Он плакал и колотил ногой в стенку ближайшего денника.
Когда стемнело, он вернулся в свою комнату, и если бы его спросили, как он провел день, затруднился бы ответить. Он вышел за ворота и пошел. Сперва до леса, который был позади замка, потом спустился к замерзшему озеру и обошел его кругом. Потом наугад отшагал по разветвляющимся и пересекающимся дорогам достаточно, чтобы понять, что так сбежать не получится. Куда бежать-то? Несколько раз ему навстречу попадались люди – они только кивали и больше не интересовались им, даже не спрашивали, кто он такой.

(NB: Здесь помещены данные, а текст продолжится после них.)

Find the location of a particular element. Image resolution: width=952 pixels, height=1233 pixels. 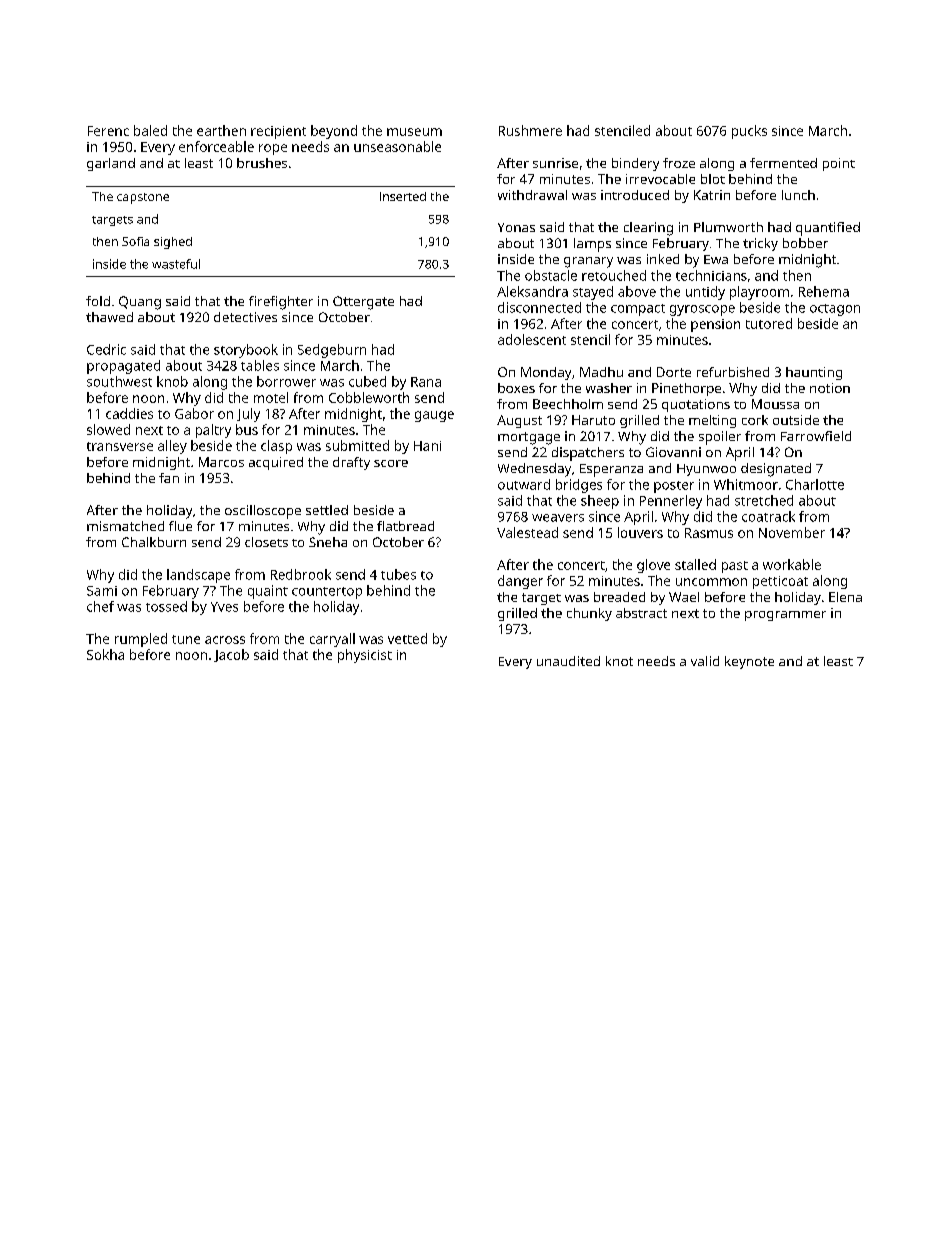

physicist is located at coordinates (365, 656).
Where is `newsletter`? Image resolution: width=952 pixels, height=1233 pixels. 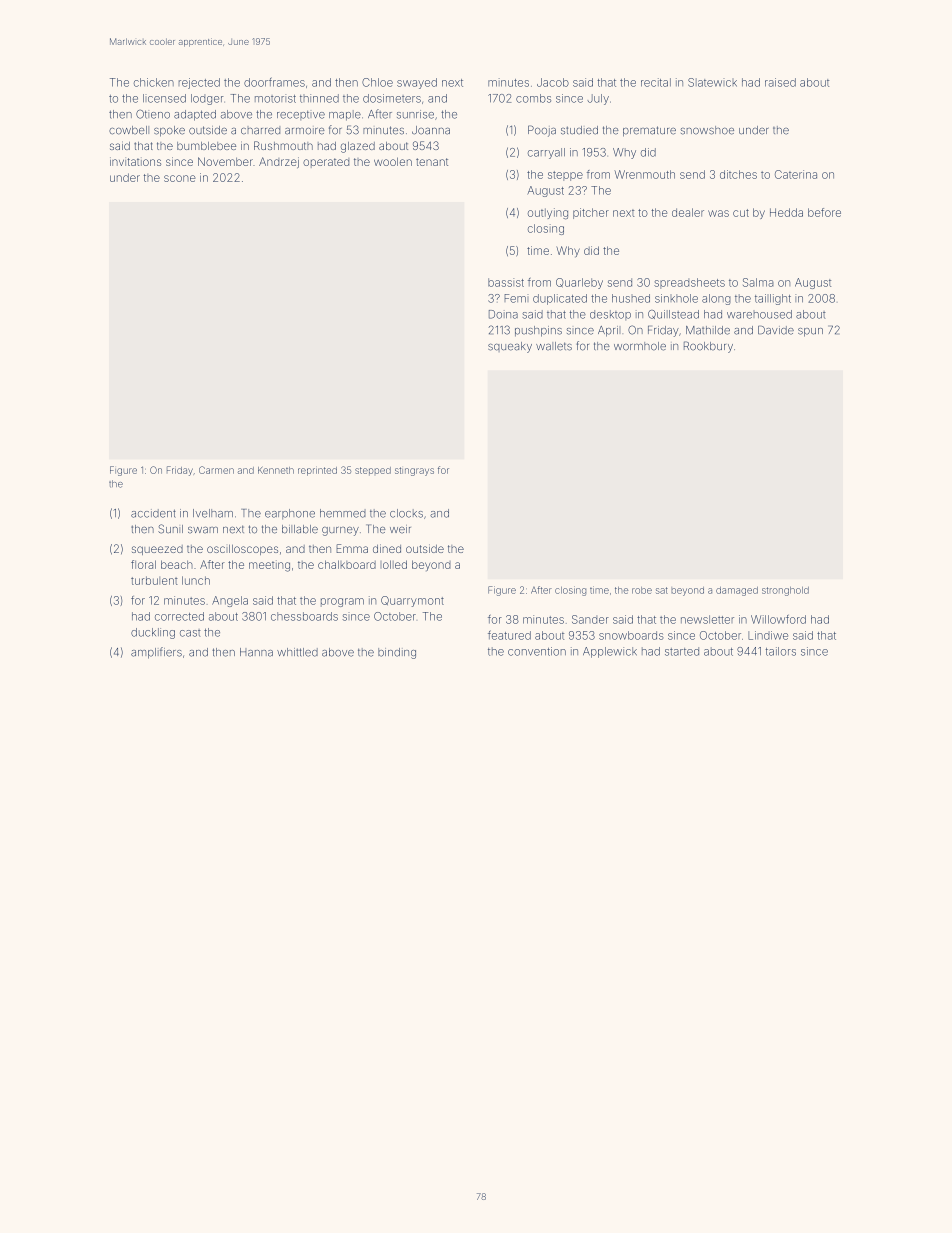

Главное – этот день был первым в его жизни опытом одиночества. Так странно было, что не с кем разделить все переживаемое. Если бы здесь, у озера, с ним был Алекс, они бы разгонялись и скользили по льду, бегали друг за другом, толкались, кричали. А так, один, он только ступил на лед и сразу вернулся на берег. Раз десять у него готово было сорваться: «Алекс, смотри! Алекс, видал?» – и слова застревали в глотке.
Под вечер, умирая от голода, он вернулся в дом. Неприветливая кухарка, ни слова не говоря, накормила его досыта тушеным мясом с картошкой, а на десерт дала какого-то густого, очень сладкого варенья, которое он не мог не признать восхитительным. Потом он пошел в конюшню, где рыжего арабского конька все еще не было. Там и просидел дотемна на охапке сена. И, наконец, поднялся в свою комнату.
Белокурая женщина сперва постучала. Он не ответил. Она тихонько отворила дверь, вошла и села на край кровати. На ней было платье нежно-зеленого бархата с широкими отворотами. «Она никогда не надевает одно и то же дважды, – подумал он, – и все-то ей к лицу…» Тем не менее он отвернулся к стенке, словно хотел спать, а она ему докучала.
– Я обещала сказать тебе правду, – начала женщина. – И скажу. Прости, если эта правда причинит тебе боль. Ты думаешь, что мы оторвали тебя от твоей семьи. Но это была не твоя семья. Равно как и мы. Они приняли тебя, когда ты был младенцем, тебе еще и суток не было от роду, и они тебе об этом так и не сказали.
– Это неправда! – крикнул он. – Неправда!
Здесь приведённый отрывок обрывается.